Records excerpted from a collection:
******************************
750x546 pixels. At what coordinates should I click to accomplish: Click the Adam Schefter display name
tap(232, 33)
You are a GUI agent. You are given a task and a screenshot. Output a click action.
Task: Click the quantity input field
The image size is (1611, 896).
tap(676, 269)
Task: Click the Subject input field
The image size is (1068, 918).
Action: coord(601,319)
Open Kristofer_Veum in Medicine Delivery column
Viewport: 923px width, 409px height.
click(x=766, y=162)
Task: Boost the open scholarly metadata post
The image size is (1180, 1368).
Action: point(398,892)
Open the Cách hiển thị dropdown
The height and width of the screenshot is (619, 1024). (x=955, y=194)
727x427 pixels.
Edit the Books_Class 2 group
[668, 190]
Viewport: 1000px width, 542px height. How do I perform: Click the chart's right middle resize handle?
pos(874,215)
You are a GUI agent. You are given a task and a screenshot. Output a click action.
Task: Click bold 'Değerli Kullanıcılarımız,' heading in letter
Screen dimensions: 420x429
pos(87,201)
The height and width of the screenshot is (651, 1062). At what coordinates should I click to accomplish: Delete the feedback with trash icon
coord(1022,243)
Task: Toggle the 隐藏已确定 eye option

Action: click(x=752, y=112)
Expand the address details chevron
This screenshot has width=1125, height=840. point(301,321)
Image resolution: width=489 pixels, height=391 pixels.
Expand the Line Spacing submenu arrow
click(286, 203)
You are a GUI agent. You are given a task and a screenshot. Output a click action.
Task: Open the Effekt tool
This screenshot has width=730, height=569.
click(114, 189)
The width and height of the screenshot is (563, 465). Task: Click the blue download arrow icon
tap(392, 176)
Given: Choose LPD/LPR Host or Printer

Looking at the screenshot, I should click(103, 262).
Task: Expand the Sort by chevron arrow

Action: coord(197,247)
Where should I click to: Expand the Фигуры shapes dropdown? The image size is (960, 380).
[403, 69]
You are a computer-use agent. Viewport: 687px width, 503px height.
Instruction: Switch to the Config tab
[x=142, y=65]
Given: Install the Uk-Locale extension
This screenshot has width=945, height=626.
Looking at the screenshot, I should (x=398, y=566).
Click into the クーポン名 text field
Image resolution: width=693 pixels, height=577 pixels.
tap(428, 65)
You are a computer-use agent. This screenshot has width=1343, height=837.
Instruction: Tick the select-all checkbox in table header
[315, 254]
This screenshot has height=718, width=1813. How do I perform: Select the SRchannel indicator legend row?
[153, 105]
******************************
WORK ORDER: Nothing but the lines from the top of the entries above through the line with "Task: Click the quantity input field" should be set down, each exactly as written.

SOLVED PROBLEM:
750x546 pixels. At what coordinates should I click to accomplish: Click the Adam Schefter display name
tap(232, 33)
You are a GUI agent. You are given a task and a screenshot. Output a click action.
Task: Click the quantity input field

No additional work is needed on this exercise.